▶ Exercise material:
== == ==
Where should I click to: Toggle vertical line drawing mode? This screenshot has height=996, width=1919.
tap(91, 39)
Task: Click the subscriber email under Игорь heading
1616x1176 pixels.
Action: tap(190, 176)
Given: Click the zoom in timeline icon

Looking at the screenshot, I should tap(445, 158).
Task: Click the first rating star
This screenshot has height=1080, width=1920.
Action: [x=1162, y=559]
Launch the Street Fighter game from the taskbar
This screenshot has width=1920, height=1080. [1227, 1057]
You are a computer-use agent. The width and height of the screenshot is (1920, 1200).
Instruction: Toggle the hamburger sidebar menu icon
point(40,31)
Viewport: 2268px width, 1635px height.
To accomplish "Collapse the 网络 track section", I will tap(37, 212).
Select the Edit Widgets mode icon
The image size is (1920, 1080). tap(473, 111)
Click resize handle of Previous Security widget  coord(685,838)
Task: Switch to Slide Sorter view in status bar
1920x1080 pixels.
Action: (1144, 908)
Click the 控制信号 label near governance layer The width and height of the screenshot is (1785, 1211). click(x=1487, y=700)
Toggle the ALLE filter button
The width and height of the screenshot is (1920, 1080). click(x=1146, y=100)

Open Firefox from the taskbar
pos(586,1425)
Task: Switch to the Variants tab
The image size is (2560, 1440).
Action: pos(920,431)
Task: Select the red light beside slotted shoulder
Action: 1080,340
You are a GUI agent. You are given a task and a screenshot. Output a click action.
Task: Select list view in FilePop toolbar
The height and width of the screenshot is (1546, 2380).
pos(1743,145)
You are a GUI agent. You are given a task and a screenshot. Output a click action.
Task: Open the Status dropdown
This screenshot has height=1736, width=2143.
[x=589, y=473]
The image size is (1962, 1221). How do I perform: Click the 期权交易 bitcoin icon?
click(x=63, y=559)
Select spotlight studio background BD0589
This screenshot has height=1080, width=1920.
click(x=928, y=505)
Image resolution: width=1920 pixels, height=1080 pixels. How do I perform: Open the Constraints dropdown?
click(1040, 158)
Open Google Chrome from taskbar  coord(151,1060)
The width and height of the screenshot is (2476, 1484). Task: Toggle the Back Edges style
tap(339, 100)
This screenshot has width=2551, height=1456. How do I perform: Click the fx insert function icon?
== == ==
▶ Instructions to follow: Every record above should be output exactly.

▶ Finished task:
Where should I click to: Toggle vertical line drawing mode? This screenshot has height=996, width=1919.
tap(91, 39)
Task: Click the subscriber email under Игорь heading
1616x1176 pixels.
Action: tap(190, 176)
Given: Click the zoom in timeline icon

Looking at the screenshot, I should tap(445, 158).
Task: Click the first rating star
This screenshot has height=1080, width=1920.
Action: [x=1162, y=559]
Launch the Street Fighter game from the taskbar
This screenshot has width=1920, height=1080. [1227, 1057]
You are a computer-use agent. The width and height of the screenshot is (1920, 1200).
Instruction: Toggle the hamburger sidebar menu icon
point(40,31)
Viewport: 2268px width, 1635px height.
To accomplish "Collapse the 网络 track section", I will tap(37, 212).
Select the Edit Widgets mode icon
The image size is (1920, 1080). tap(473, 111)
Click resize handle of Previous Security widget  coord(685,838)
Task: Switch to Slide Sorter view in status bar
1920x1080 pixels.
Action: (1144, 908)
Click the 控制信号 label near governance layer The width and height of the screenshot is (1785, 1211). click(x=1487, y=700)
Toggle the ALLE filter button
The width and height of the screenshot is (1920, 1080). click(x=1146, y=100)

Open Firefox from the taskbar
pos(586,1425)
Task: Switch to the Variants tab
The image size is (2560, 1440).
Action: pos(920,431)
Task: Select the red light beside slotted shoulder
Action: 1080,340
You are a GUI agent. You are given a task and a screenshot. Output a click action.
Task: Select list view in FilePop toolbar
The height and width of the screenshot is (1546, 2380).
pos(1743,145)
You are a GUI agent. You are given a task and a screenshot. Output a click action.
Task: Open the Status dropdown
This screenshot has height=1736, width=2143.
[x=589, y=473]
The image size is (1962, 1221). How do I perform: Click the 期权交易 bitcoin icon?
click(x=63, y=559)
Select spotlight studio background BD0589
This screenshot has height=1080, width=1920.
click(x=928, y=505)
Image resolution: width=1920 pixels, height=1080 pixels. How do I perform: Open the Constraints dropdown?
click(1040, 158)
Open Google Chrome from taskbar  coord(151,1060)
The width and height of the screenshot is (2476, 1484). Task: Toggle the Back Edges style
tap(339, 100)
This screenshot has width=2551, height=1456. How do I perform: Click the fx insert function icon?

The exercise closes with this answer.